In the introduction to a recent report from the American Meteorological Society and the National Oceanic and Atmospheric Administration, editors Thomas Peterson, Peter Stott and Stephanie Herring point out that it’s analogous to analyzing the home runs hit by a baseball player who has been using steroids.  The player would almost certainly have hit some number of home runs without steroids. Therefore, it is not possible to attribute any particular home run to steroid use.  But it is possible to calculate the increased probability of home runs that has resulted from his use of the drugs.

Researchers in our region are taking the lead in some of the research featured in the report above. In one chapter a team led by David Rupp and Phil Mote of Oregon State University’s Oregon Climate Change Research Institute (OCCRI) examined whether changes in the levels of greenhouse gases altered the likelihood of the 2011 heat wave and drought in Texas. That year was the hottest and driest growing season experienced since record-keeping began in 1895. Altogether, the 2011 event caused estimated direct economic impacts of $5.2 billion on the state’s agricultural sector.

To carry out the analysis, Rupp’s team generated a very large set of global climate model simulations. In essence, they produced a lot of different versions of weather that could have happened under the present climate cycles and greenhouse gas conditions so that they could calculate the likelihood of having drought conditions similar to those that did occur in 2011.  Then they compared this to an equally large number of simulations of years in the 1960s that had similar sea surface temperature patterns to the present.  Because the 1960s years chosen were similar to present day in terms of the cycles in climate such as El Niño that are not related to human-induced changes in greenhouse gas levels, they could attribute any changes in the frequency to changes in greenhouse gas concentrations.

The team concluded that precipitation conditions similar to those seen in 2011 are now slightly more likely than they were in the 1960s because of increased greenhouse gas concentrations, and that the heat conditions are roughly 20 times more likely. While this work is ongoing and additional analysis is planned, the results are none-the-less intriguing.
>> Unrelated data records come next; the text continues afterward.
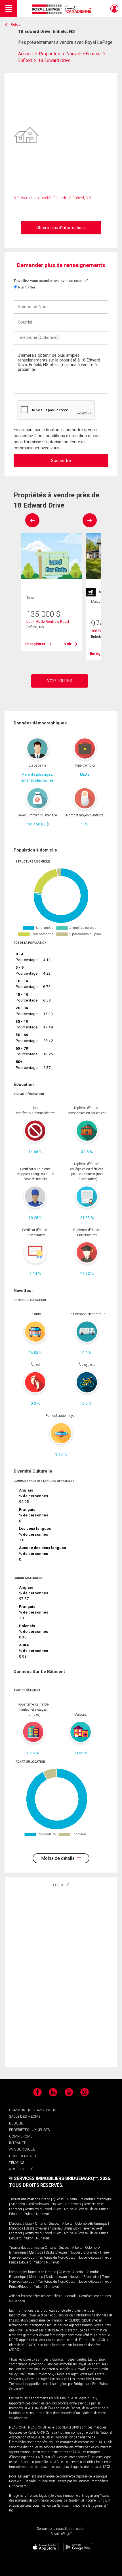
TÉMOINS (16, 2162)
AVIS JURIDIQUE (22, 2149)
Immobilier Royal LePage (62, 9)
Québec (58, 2199)
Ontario (44, 2199)
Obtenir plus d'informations (61, 227)
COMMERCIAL (20, 2136)
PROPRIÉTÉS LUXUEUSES (29, 2130)
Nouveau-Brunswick (66, 2204)
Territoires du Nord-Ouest (43, 2209)
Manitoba (18, 2204)
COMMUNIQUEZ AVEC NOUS (32, 2110)
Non (20, 287)
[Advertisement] (61, 1977)
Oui (32, 287)
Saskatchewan (38, 2204)
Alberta (71, 2199)
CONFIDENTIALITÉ (24, 2156)
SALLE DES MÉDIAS (24, 2116)
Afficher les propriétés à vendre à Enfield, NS (52, 198)
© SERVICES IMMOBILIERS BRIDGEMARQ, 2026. (60, 2178)
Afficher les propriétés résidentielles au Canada (43, 2296)
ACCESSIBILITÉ (21, 2169)
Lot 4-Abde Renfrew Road (47, 621)
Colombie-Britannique (95, 2199)
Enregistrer (35, 644)
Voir (68, 644)
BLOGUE (16, 2123)
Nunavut (42, 2214)
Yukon (28, 2214)
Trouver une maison (23, 2199)
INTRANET (17, 2143)
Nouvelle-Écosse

The weather events analyzed in the report all occurred in 2011. Participating scientists utilized recent analytical and computational advances to complete analyses much more quickly than previously would have been possible.  Rupp et al.’s work was facilitated by OCCRI’s participation in www.climateprediction.net, which uses computing power donated by the public to carry out work that would otherwise have been prohibitively expensive (and slow). The authors are continuing to develop the work and take it through the scientific peer review process.  But in the meantime, is this kind of analytical speed helpful?

I think that in many situations, this speed has the potential to make the scientific analysis more relevant to those making management and policy decisions. Information provided while the extreme weather event is still fresh in the public’s mind is more likely to contribute to plans to reduce future harm.  For example, knowing that extreme heat will be much more likely to occur in the future in Texas, while extreme drought is not increasing nearly as much in frequency, could be very helpful as managers invest limited resources to minimize economic damage from future heat waves and droughts.

Of course, this benefit has to be balanced against the possibility that ongoing work may not support the initial conclusions.  After all, the careful (and time consuming) process of scientific review is designed to enhance the confidence in the scientific conclusions, and may be particularly important for studies like these that represent the “state of the science”.  This makes it particularly important that the level of scientific confidence is clearly communicated to resource managers along with the conclusions of a particular study.  And that any ongoing studies that confirm or contradict initial conclusions are also communicated to resource managers as part of an ongoing conversation.